Poston G J, Yao C Z, Upp J R, Alexander R W, Townsend C M, Thompson J C
Department of Surgery, University of Texas Medical Branch, Galveston 77550.
Pancreas. 1988;3(4):439-43. doi: 10.1097/00006676-198808000-00012.
We have previously shown that hamster H2T pancreatic ductal cancer has a receptor for vasoactive intestinal peptide (VIP) which is not present on a cell line of human pancreatic ductal cancer (MIA). The purpose of this study was to examine the effect of chronic administration of VIP on the growth of both H2T hamster pancreatic carcinoma and MIA human pancreatic carcinoma in vivo. The growth of H2T was studied in hamsters; a control group of six hamsters received 0.1% bovine serum albumin (BSA) in saline, and two treatment groups of six hamsters each received VIP (1 and 10 nmol/kg), all administered three times a day by i.p. injection for 35 days. Both doses of VIP inhibited the growth of H2T tumor (tumor area, weight, DNA, RNA, and protein content). The growth of MIA was studied in athymic Balb/c mice, one group of 10 received 0.1% BSA and the other 10 received VIP (1 nmol/kg), both three times a day by i.p. injection for 3 months. There was no difference in tumor growth rate between the two groups. Treatment with VIP did not have any effect on body weight or size of the normal pancreas in either the hamsters or the mice. We conclude that the differential response of hamster and human pancreatic cancer to VIP treatment may be due to the presence or absence of VIP receptors.
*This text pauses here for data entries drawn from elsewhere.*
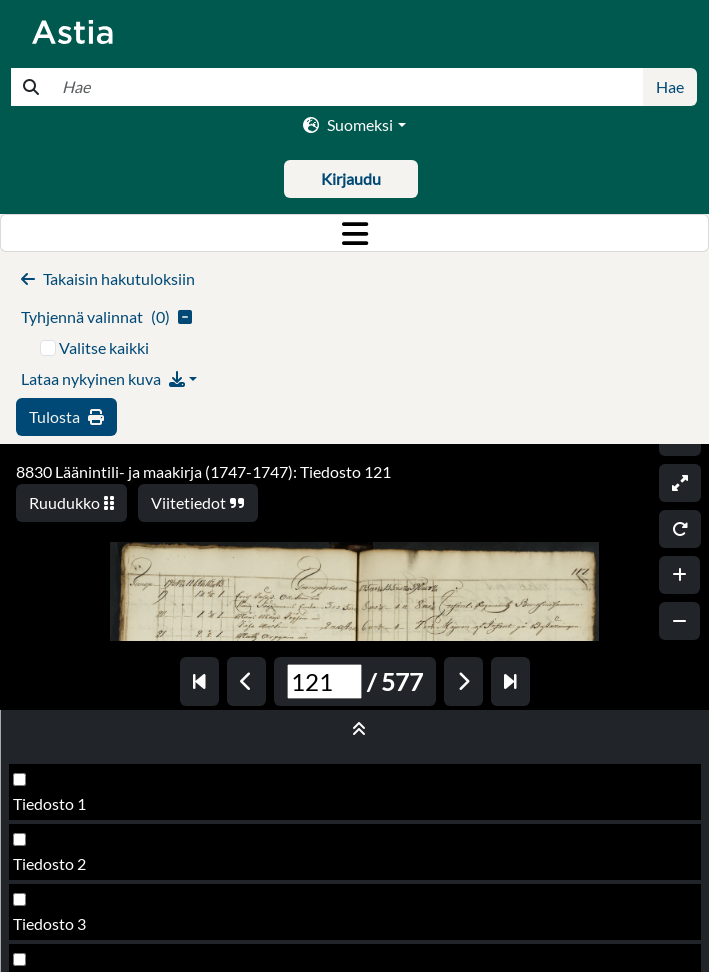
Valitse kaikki (104, 347)
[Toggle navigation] (354, 233)
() (106, 316)
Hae (670, 86)
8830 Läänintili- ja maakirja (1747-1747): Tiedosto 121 (203, 471)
我们之前已经表明,仓鼠H2T胰腺导管癌有一种血管活性肠肽(VIP)受体,而人胰腺导管癌细胞系(MIA)上不存在这种受体。本研究的目的是检测长期给予VIP对体内H2T仓鼠胰腺癌和MIA人胰腺癌生长的影响。在仓鼠中研究了H2T的生长;一个由6只仓鼠组成的对照组接受盐水中0.1%的牛血清白蛋白(BSA),两个治疗组各有6只仓鼠,分别接受VIP(1和10 nmol/kg),均通过腹腔注射每天给药3次,持续35天。两种剂量的VIP均抑制了H2T肿瘤的生长(肿瘤面积、重量、DNA、RNA和蛋白质含量)。在无胸腺的Balb/c小鼠中研究了MIA的生长,一组10只接受0.1%的BSA,另一组10只接受VIP(1 nmol/kg),均通过腹腔注射每天给药3次,持续3个月。两组之间肿瘤生长速率没有差异。VIP治疗对仓鼠或小鼠的正常胰腺体重或大小没有任何影响。我们得出结论,仓鼠和人胰腺癌对VIP治疗的不同反应可能是由于VIP受体的存在或缺失。